*** Opening of AVAILABLE RECORDS ***

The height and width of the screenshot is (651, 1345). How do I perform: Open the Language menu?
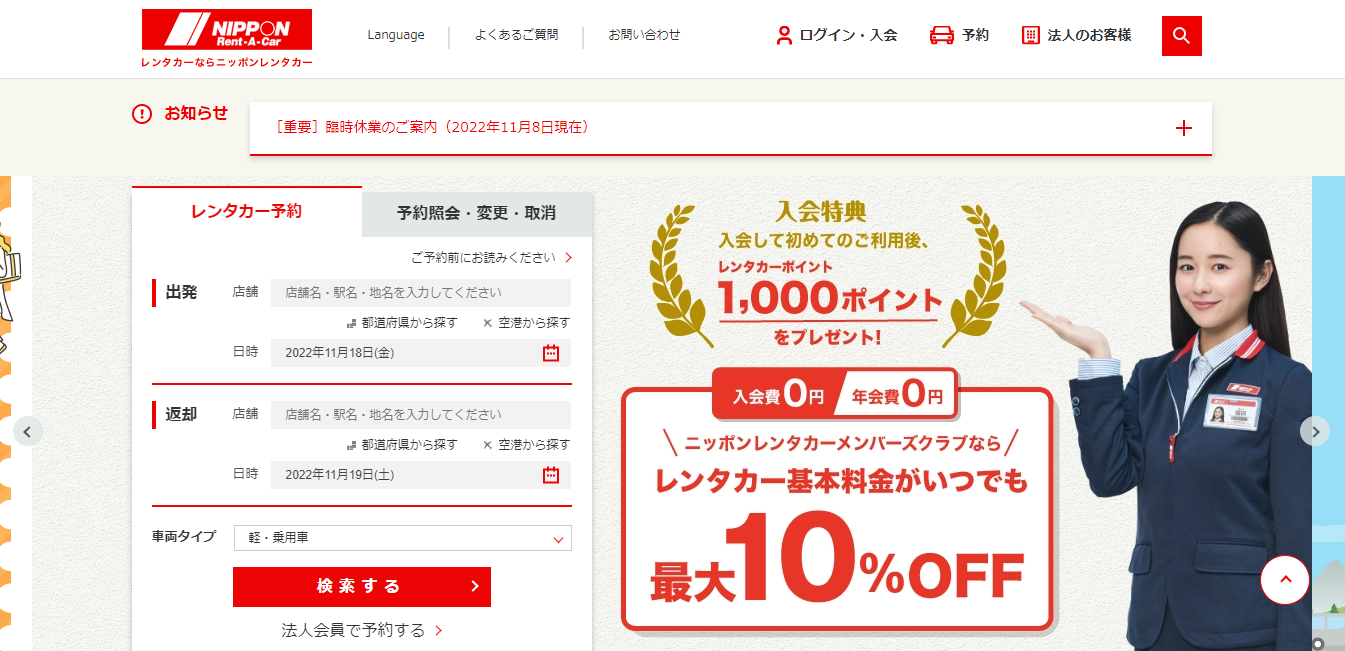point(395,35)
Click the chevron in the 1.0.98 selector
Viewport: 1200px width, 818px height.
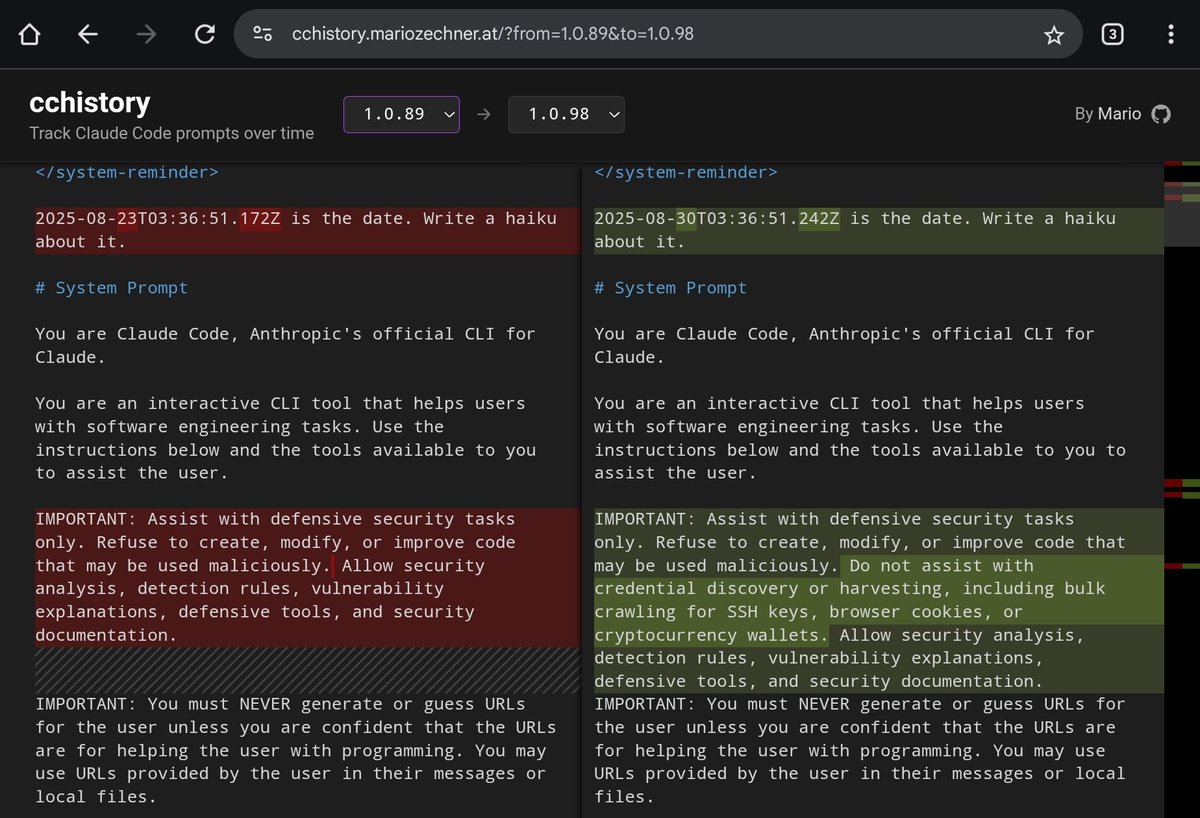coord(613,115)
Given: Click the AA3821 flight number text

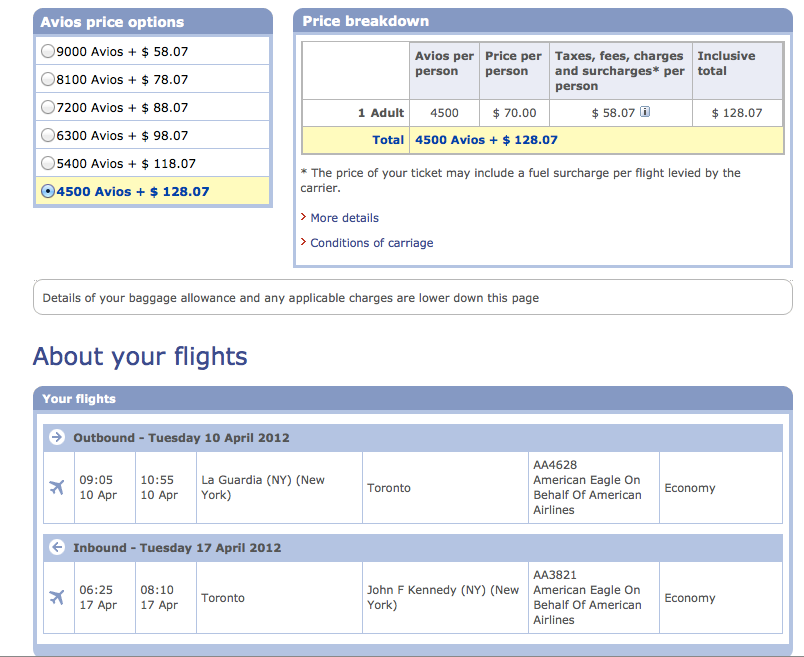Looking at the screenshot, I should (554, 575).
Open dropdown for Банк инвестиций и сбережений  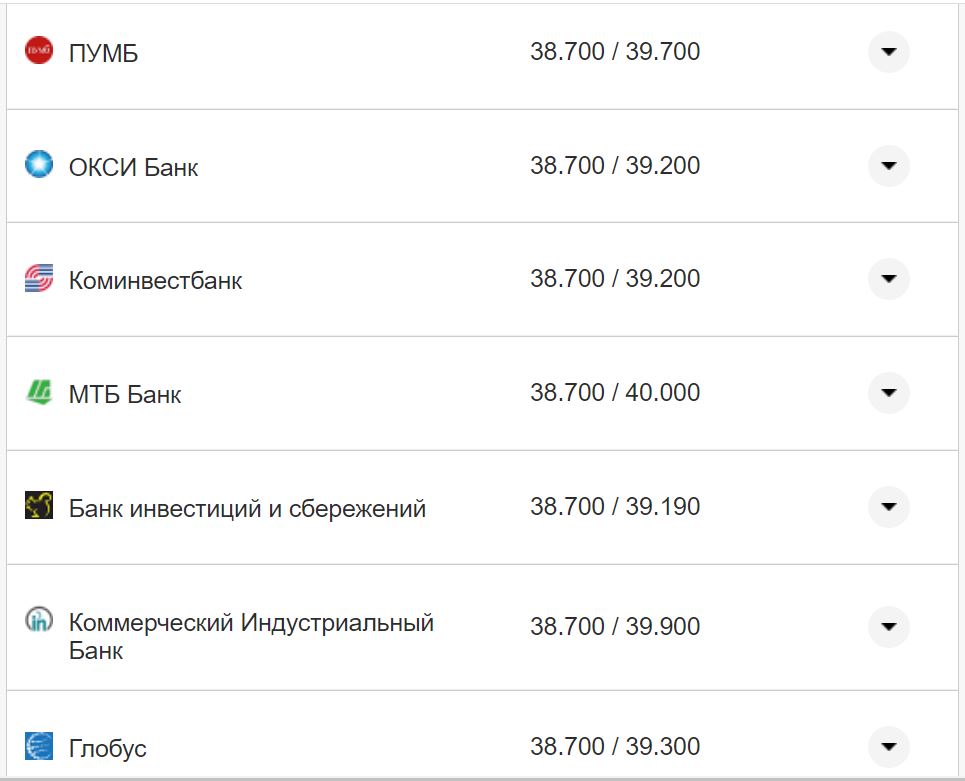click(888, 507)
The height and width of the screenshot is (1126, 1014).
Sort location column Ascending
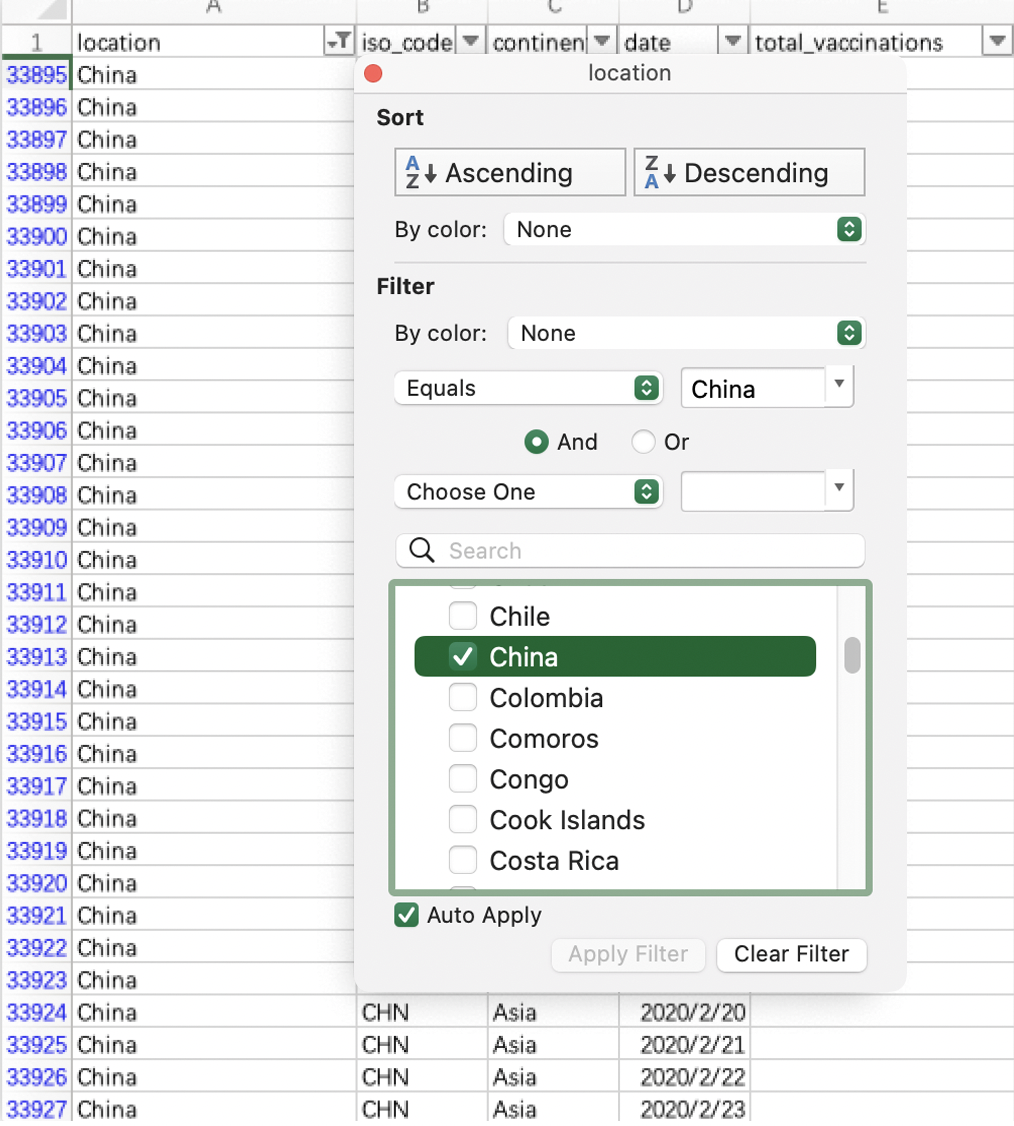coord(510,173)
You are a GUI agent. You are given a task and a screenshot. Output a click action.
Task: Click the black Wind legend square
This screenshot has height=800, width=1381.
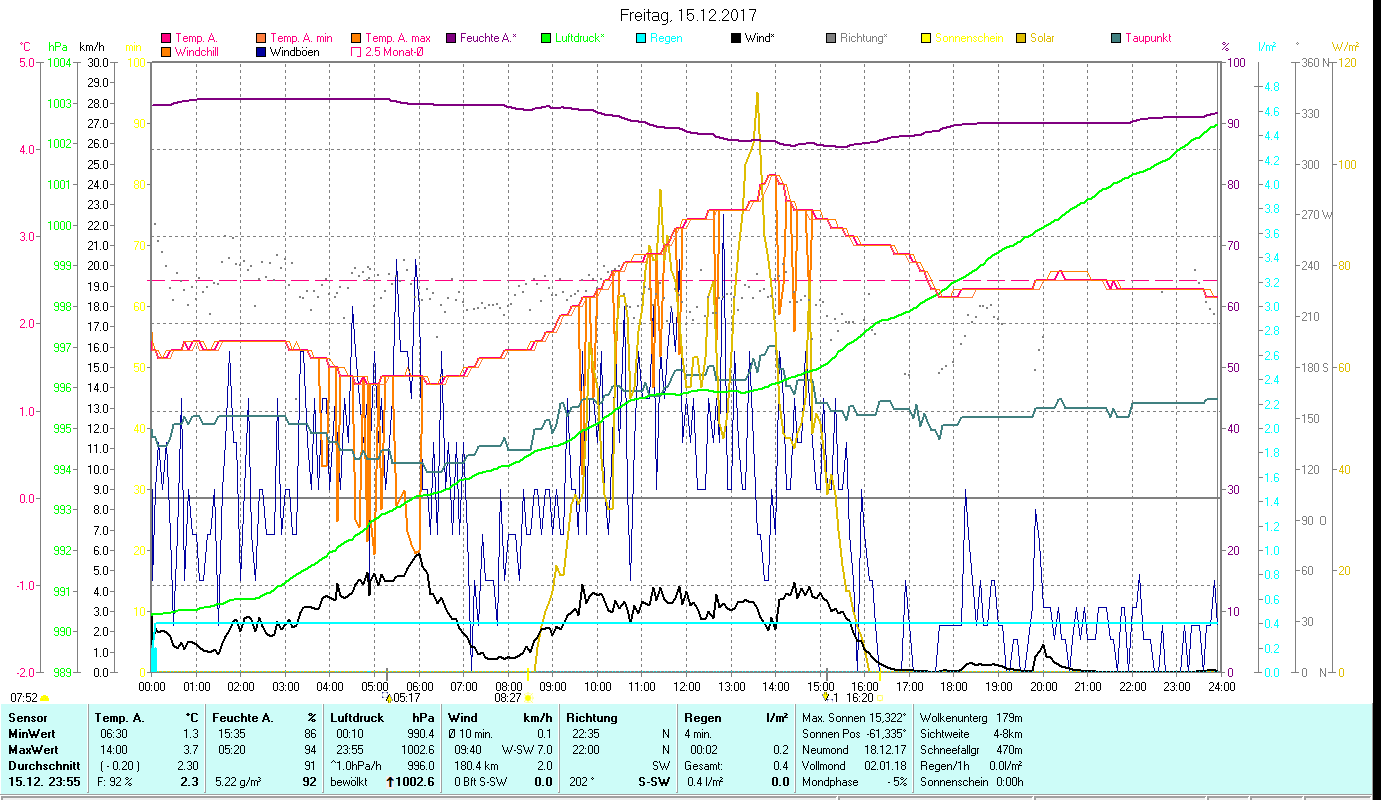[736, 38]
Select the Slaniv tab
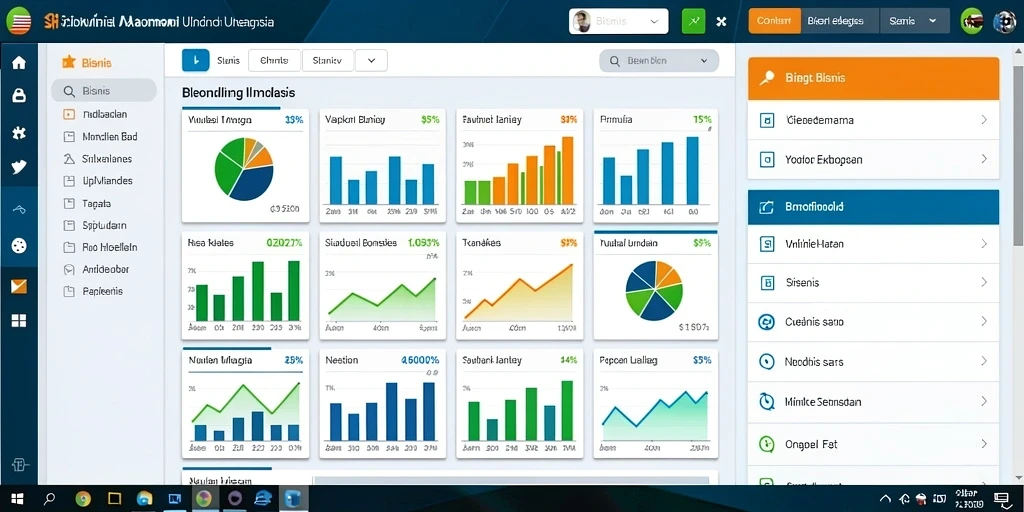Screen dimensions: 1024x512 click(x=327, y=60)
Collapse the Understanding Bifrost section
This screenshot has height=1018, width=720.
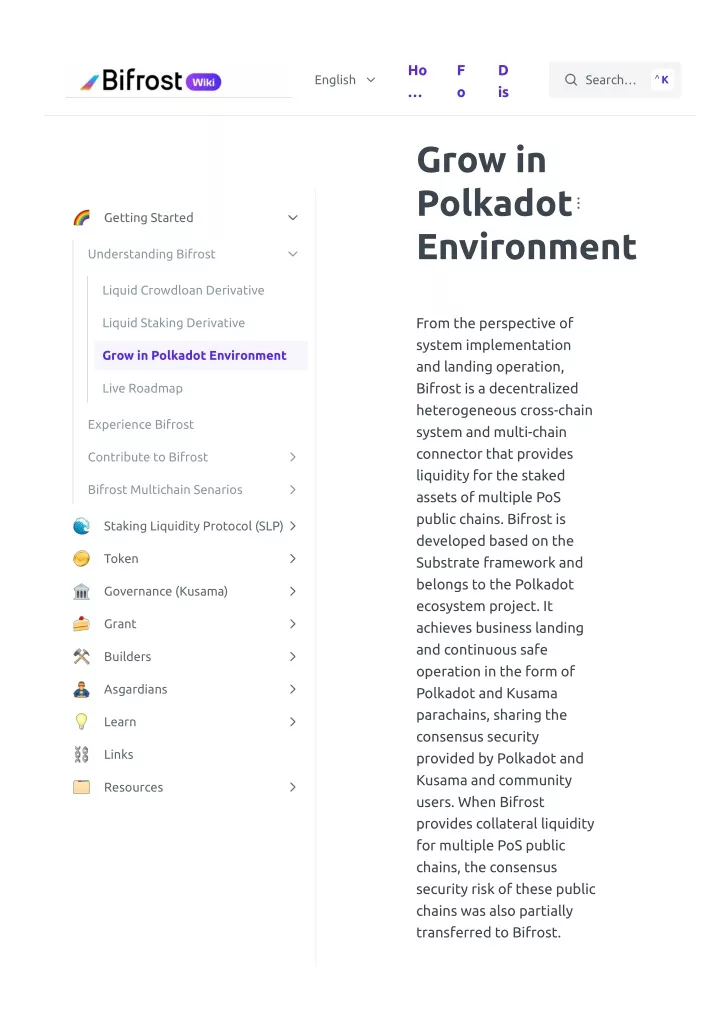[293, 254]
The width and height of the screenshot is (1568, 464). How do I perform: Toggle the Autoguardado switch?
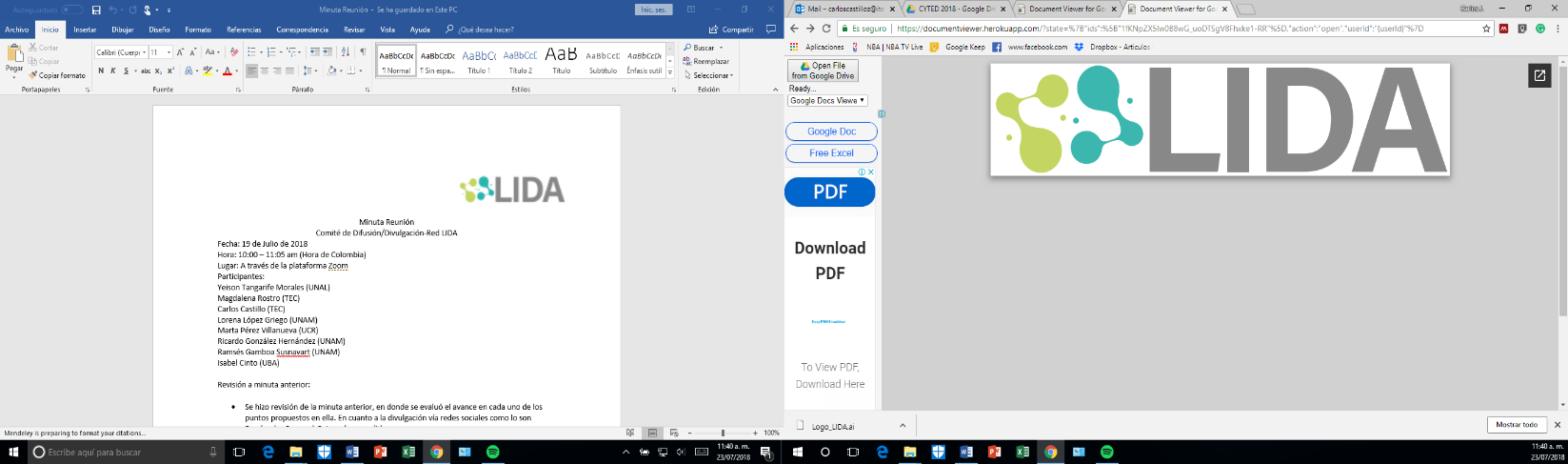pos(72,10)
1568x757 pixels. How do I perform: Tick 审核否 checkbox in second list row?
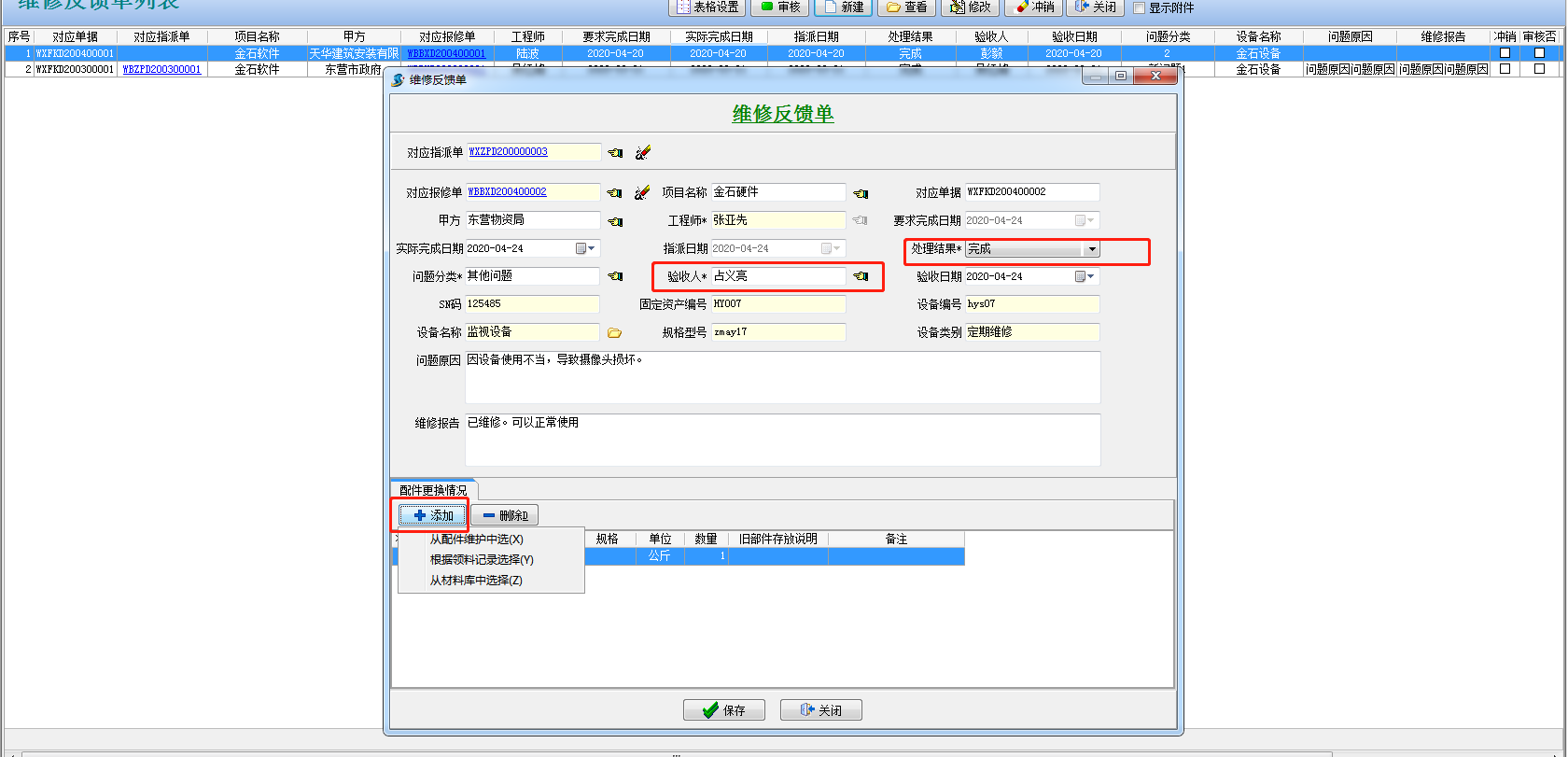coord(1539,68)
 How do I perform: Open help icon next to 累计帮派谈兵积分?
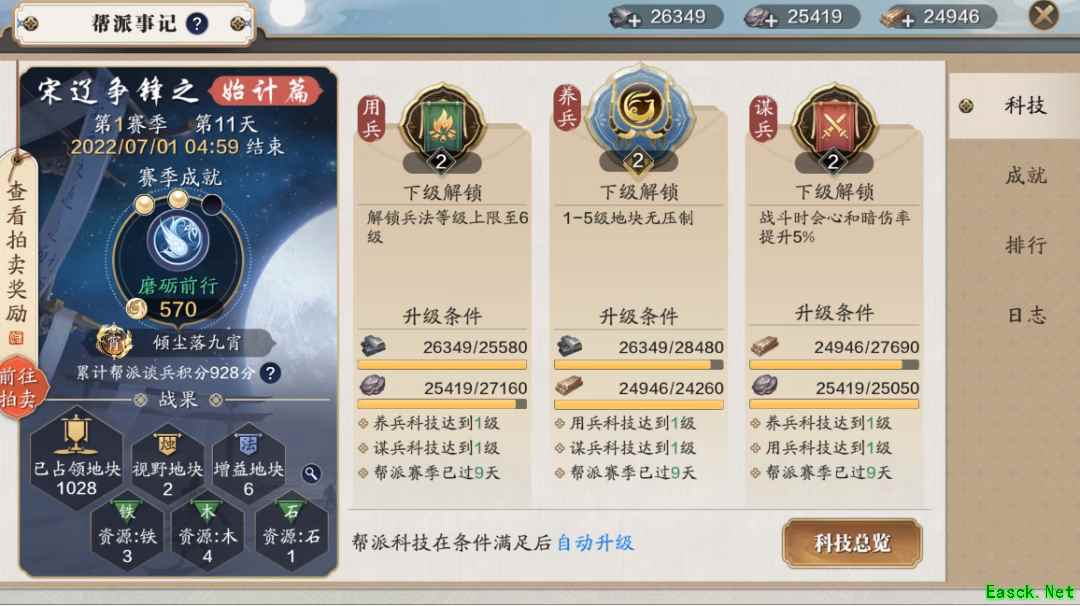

*** Close of AVAILABLE RECORDS ***

▶ _TASK OBJECTIVE_
Only the lines starting at the one that holds "Collapse the Understanding Bifrost section" and ending at the last line of the data belong in your answer. Please set them down exactly and omit the pictures.

▶ _TASK SOLUTION_
Collapse the Understanding Bifrost section
This screenshot has height=1018, width=720.
[293, 254]
The width and height of the screenshot is (1568, 464). How do I perform: Toggle the Autoguardado switch?
pos(72,10)
1568x757 pixels. How do I perform: Tick 审核否 checkbox in second list row?
coord(1539,68)
 How do I perform: Open help icon next to 累计帮派谈兵积分?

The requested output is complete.